A large portion of any visit to Akko’s old city should be spent in the Knights’ Halls. The largest area in the city to be uncovered, excavated and restored over the past 20 years, the Knights’ Halls now reveal 25,000 m2 of a complete Crusader knight fortress. 40 million dollars have been invested to allow tourists to wander through the various sections, learning about everyday life for these Medieval holy knights, visiting such rooms as their sleeping quarters, dining hall, infirmary, secret tunnels and even a latrine.

The fortress once belonged to the Order of the Knights of Saint John, better known as the Knights Hospitaller. As their name suggests, these knights handled hospitality and hospitals for the many Catholic pilgrims visiting the Holy Land at this time.
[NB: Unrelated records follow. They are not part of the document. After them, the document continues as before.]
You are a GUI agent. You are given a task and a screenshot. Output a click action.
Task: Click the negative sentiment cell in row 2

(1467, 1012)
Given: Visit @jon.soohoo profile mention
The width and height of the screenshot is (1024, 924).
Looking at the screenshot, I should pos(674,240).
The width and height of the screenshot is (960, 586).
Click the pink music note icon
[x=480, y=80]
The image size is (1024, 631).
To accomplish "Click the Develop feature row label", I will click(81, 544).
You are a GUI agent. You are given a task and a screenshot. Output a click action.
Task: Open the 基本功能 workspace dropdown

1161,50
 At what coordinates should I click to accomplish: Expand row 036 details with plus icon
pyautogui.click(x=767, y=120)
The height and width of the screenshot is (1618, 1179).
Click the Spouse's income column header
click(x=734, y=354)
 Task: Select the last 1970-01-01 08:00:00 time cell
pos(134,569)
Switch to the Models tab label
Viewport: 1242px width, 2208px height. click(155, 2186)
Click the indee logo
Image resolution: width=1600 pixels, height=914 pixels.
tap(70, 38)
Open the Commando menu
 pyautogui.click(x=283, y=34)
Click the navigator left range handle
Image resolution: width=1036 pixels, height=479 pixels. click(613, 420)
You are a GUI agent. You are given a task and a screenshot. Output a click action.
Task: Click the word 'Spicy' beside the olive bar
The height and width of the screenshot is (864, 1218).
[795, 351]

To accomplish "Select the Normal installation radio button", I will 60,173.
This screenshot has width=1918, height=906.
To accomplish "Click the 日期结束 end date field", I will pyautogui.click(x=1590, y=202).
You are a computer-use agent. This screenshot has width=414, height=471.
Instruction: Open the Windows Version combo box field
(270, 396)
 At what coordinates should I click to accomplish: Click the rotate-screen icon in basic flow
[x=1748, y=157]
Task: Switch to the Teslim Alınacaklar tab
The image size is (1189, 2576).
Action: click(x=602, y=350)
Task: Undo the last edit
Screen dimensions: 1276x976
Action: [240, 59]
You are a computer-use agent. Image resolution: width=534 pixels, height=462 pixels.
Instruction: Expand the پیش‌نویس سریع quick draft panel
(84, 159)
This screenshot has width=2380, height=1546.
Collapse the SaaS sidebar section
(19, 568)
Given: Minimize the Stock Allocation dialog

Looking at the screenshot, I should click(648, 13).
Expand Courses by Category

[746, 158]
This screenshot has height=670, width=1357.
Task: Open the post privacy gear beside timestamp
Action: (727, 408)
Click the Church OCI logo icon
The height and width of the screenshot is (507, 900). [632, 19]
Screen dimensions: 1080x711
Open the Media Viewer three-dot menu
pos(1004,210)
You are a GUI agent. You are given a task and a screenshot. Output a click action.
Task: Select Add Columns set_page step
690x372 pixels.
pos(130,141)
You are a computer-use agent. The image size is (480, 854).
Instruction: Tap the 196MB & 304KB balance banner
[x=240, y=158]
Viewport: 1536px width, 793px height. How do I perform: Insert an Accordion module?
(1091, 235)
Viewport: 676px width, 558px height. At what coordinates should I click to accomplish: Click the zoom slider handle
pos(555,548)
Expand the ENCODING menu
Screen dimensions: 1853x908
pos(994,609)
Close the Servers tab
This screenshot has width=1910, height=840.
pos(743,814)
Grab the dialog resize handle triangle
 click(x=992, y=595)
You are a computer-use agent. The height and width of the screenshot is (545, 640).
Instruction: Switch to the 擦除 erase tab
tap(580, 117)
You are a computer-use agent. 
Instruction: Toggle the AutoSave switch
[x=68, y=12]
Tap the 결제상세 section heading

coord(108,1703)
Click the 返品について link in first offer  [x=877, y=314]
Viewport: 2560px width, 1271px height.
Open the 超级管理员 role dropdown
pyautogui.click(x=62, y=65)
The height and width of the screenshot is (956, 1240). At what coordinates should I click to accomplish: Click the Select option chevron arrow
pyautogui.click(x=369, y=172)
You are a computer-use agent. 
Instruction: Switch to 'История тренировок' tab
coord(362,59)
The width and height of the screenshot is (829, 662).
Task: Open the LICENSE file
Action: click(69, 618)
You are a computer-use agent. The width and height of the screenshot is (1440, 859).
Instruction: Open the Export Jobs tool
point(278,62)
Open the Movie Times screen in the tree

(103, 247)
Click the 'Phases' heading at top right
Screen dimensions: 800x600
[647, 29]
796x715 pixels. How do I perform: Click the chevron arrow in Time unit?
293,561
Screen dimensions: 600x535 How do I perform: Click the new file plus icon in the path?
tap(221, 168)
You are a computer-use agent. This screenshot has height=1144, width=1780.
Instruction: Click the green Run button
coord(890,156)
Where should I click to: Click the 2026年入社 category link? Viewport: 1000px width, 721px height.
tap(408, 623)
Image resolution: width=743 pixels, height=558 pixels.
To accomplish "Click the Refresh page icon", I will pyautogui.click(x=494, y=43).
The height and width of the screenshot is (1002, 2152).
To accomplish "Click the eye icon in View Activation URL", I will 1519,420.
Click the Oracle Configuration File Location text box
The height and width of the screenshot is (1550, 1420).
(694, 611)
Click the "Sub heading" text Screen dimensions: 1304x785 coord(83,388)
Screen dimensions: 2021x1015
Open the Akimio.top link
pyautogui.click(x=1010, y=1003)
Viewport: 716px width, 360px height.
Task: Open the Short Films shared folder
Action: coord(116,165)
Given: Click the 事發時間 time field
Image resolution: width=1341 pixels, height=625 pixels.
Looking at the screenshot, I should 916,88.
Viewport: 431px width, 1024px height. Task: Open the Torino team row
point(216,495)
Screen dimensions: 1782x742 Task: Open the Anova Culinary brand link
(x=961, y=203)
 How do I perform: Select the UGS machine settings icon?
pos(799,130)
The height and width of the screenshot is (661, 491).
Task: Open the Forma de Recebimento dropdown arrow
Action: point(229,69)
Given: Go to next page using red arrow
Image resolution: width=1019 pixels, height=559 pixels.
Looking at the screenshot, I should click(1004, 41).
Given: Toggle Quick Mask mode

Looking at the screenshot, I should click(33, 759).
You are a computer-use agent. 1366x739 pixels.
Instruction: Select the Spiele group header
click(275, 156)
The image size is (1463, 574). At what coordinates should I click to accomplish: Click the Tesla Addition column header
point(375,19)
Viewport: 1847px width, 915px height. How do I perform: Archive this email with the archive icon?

As opposed to their contemporaries, the Knights Templar, who started as knights and only later became a holy order, the Hospitallers’s infirmary began first, and they were only later militarized into an order of knights.

The independent traveler can easily explore the halls using an audio guide (recorded in 10 different languages) that activates movies at various stations spread throughout the complex. Three walking tour routes wind their way through the site: a longer, a shorter and a wheelchair accessible one.

The newest change in the Knights’ Halls is the addition of various recreations and activities that bring the site to life. Within one of the largest halls, a series of stalls houses period-accurate artisans. You can see a blacksmith at work creating metal tools alongside a glass blower’s more delicate craft work. The perfume maker’s booth might suggest how these people were able to bear the smell in a place and time certainly not known for its hygiene. Other stops show how oil and the various colorful cloths at the time were made.

One of the other recent changes is the return of the refectory, or dining hall, to its original purpose. The hall now offers Crusader-style meals, but the place really comes alive at night, with music, actors and jousting knights in the courtyard. While this all may sound like a run-of-the-mill Renaissance Fair, the truth is that to experience this all in the authentic surroundings of a Crusader fortress raises the level of the activity beyond the mere entertaining to a more authentic recreation.

After visiting the Knights’ Halls, there are many other great sites to visit in Akko connected with the Crusaders. Among others, do not miss the secret tunnel of the Knights Templar, and the site of their former fortress as well.